The Damascus affair refers to an incident that took place on February 5, 1840 in Damascus, during which Franciscan Capuchin friar Father Thomas and his servant were reported missing, never to be seen again. The Turkish governor and French consul believed blood libel and ritual murder accusations, as the murder occurred before Jewish Passover. A fake investigation was staged and Solomon Negrin, a Jewish barber, confessed under torture and accused other Jews. Two others died under torture, and one converted to Islam to escape the torture. More arrests and atrocities followed, culminating in sixty-three Jewish children being held hostage and mob attacks on Jewish communities throughout the Middle East.

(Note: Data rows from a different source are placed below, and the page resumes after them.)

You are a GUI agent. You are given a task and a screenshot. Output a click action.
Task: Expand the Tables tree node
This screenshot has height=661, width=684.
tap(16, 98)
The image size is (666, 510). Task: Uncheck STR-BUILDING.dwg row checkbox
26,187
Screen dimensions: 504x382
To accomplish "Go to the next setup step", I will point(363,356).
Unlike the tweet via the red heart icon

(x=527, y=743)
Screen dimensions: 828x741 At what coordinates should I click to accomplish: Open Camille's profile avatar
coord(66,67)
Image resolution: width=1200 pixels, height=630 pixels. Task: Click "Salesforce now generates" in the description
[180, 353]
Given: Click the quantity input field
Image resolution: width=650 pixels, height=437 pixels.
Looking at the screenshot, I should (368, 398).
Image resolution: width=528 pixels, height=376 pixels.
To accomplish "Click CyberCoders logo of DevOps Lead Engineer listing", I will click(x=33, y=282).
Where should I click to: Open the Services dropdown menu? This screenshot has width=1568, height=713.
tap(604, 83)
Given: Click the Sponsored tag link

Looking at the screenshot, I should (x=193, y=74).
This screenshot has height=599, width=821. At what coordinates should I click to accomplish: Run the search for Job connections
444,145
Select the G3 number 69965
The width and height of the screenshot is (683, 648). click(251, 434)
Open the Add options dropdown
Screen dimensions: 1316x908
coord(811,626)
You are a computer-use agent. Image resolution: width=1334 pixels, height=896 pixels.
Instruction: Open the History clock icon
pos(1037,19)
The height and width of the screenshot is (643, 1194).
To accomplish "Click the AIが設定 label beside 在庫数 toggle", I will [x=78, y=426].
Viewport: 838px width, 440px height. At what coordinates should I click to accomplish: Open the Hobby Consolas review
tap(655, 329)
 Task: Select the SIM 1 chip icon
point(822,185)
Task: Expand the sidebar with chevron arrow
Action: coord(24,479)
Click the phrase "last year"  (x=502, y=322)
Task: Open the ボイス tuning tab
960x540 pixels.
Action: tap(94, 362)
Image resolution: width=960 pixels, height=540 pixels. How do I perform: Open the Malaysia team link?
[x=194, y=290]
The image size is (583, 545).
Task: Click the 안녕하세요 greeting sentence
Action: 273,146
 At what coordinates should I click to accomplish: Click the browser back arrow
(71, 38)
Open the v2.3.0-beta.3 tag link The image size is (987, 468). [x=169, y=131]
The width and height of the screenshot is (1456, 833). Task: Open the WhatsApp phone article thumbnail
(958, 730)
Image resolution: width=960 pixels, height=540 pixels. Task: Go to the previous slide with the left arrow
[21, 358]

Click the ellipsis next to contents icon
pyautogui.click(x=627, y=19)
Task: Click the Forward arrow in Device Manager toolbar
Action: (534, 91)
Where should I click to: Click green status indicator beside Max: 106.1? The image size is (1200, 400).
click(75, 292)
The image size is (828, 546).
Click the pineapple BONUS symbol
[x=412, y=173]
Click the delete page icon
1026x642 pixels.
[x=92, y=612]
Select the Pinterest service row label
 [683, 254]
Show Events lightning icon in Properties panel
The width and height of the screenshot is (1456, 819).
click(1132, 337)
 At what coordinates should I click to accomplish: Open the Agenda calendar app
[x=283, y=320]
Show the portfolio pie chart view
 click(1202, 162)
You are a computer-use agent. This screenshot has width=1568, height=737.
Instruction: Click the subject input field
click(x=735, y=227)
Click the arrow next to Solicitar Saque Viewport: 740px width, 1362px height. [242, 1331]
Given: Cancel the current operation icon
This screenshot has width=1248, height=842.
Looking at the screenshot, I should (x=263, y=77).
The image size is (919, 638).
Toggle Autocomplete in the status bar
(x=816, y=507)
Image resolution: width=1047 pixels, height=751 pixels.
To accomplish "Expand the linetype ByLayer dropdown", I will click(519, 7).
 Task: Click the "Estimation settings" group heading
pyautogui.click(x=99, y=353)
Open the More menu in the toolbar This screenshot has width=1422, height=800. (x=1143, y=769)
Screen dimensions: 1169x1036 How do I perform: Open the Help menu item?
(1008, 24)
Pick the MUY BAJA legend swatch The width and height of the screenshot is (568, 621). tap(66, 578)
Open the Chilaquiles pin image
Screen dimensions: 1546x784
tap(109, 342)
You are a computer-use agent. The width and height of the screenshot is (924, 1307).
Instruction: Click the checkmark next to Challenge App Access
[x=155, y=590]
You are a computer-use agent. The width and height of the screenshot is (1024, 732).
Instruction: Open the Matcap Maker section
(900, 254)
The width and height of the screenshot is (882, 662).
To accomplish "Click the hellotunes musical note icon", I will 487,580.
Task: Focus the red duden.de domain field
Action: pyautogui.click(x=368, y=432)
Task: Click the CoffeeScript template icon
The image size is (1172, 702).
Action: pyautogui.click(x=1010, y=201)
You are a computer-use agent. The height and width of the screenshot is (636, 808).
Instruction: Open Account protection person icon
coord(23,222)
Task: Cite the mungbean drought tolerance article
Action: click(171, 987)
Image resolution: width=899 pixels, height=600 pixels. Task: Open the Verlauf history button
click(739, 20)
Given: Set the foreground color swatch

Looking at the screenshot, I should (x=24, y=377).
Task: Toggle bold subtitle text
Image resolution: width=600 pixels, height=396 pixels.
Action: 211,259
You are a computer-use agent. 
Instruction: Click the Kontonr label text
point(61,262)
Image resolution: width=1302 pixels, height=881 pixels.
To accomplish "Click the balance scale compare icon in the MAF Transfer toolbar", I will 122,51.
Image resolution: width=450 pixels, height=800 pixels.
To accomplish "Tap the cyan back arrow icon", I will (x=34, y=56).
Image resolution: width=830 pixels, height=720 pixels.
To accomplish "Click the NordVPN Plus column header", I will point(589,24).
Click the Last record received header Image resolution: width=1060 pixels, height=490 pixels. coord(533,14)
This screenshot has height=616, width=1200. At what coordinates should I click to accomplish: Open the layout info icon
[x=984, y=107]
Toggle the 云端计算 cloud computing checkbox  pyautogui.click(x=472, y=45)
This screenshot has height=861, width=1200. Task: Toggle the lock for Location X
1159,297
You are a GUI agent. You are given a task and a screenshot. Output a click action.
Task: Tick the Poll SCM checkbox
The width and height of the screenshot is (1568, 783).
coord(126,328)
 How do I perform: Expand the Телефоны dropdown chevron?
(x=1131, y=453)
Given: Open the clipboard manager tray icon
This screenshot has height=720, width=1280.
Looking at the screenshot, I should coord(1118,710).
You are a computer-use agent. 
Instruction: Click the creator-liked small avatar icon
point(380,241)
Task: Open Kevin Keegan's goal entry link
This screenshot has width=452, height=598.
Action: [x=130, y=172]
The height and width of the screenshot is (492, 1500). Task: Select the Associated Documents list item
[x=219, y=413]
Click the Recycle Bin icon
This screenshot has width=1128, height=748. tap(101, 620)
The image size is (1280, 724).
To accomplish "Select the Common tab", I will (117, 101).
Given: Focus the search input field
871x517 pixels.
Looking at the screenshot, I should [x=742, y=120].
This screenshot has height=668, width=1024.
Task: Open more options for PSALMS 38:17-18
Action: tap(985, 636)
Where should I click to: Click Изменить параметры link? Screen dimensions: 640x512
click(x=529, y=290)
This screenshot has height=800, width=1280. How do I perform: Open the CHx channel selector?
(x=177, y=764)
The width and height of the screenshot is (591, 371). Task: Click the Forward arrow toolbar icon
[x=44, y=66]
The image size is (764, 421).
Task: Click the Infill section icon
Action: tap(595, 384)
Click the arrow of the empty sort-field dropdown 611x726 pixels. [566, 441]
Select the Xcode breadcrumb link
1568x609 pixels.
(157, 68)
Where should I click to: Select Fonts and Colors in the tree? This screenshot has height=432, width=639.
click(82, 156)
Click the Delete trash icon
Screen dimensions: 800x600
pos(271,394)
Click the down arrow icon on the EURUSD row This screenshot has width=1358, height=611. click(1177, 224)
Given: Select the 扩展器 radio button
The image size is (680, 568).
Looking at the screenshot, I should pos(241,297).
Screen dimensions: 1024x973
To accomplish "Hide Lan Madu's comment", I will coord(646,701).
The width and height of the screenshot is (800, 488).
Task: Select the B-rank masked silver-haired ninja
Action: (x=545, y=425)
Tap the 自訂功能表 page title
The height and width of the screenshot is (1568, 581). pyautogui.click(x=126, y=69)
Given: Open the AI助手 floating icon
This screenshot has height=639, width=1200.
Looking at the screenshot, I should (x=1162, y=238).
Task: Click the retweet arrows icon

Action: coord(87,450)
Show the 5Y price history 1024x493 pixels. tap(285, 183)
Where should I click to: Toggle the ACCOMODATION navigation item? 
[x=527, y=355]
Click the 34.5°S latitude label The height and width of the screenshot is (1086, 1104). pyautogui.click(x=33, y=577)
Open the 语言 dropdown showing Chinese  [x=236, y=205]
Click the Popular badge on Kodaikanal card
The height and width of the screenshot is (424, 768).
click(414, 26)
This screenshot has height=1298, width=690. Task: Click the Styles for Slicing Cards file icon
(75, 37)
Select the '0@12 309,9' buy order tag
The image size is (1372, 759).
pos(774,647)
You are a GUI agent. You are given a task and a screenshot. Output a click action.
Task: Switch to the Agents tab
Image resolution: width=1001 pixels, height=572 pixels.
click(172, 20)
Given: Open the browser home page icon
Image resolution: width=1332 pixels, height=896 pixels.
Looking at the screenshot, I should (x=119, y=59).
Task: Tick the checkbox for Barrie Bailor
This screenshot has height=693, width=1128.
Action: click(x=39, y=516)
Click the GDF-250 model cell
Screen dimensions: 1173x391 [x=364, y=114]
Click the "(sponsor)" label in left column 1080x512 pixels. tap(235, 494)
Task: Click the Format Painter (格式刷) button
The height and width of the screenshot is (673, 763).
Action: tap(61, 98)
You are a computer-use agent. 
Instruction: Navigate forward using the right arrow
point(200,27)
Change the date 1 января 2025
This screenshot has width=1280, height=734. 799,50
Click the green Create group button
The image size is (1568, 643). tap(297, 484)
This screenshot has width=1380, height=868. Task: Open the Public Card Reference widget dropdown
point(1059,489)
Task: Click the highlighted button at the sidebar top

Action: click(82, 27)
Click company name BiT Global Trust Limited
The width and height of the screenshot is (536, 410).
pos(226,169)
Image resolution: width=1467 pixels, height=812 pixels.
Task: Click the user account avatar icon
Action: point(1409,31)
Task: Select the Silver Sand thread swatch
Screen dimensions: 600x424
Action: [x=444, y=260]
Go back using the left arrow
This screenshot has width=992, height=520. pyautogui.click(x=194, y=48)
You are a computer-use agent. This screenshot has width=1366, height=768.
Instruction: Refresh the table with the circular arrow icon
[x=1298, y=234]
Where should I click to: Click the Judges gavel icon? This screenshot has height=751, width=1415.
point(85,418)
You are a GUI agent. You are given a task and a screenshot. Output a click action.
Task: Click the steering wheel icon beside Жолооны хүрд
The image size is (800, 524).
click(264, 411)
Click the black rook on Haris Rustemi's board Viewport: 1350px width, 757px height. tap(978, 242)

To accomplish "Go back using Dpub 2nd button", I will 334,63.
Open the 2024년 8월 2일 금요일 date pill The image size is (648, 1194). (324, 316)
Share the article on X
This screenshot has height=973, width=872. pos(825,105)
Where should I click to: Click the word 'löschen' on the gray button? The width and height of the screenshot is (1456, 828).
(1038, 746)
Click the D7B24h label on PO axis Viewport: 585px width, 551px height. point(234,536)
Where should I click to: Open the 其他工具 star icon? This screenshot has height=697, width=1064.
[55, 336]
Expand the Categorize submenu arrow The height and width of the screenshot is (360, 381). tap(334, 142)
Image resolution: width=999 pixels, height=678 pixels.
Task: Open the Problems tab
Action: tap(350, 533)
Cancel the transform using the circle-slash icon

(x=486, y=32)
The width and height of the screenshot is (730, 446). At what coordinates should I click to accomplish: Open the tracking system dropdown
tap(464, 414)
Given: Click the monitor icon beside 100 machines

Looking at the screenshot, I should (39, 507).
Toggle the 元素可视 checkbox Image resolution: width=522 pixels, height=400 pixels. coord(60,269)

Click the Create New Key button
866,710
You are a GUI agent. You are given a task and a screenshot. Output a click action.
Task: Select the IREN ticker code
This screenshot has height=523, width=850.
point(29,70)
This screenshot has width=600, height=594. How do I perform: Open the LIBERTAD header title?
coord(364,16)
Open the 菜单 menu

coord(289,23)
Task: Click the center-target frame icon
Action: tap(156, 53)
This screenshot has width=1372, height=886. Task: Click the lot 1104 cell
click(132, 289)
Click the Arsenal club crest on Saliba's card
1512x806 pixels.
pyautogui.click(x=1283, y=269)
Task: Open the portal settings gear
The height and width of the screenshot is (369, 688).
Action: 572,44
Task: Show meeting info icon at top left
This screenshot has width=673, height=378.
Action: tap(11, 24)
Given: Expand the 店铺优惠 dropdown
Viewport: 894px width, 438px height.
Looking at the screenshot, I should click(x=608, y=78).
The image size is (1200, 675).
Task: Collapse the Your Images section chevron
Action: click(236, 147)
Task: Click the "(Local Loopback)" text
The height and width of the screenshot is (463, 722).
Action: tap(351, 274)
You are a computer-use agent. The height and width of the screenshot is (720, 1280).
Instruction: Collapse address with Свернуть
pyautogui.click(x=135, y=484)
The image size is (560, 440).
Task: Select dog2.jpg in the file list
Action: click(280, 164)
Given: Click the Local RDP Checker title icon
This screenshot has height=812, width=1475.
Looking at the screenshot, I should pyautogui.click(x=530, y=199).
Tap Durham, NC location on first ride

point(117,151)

The affair attained wide international attention. In a groundbreaking effort, fifteen thousand American Jews protested in six American cities on behalf of their Syrian brethren. The United States consul in Egypt expressed official protest by the order of President Martin Van Buren. Sir Moses Haim Montefiore, backed by Western influentials (British Lord Palmerston, the French lawyer Adolphe Crémieux, Austrian consul Merlatto, missionary John Nicolayson, and a Solomon Munk, among others, led a delegation to the ruler of Syria, Mehemet Ali. The Damascus affair prompted French Jews to establish the Alliance Israelite Universelle.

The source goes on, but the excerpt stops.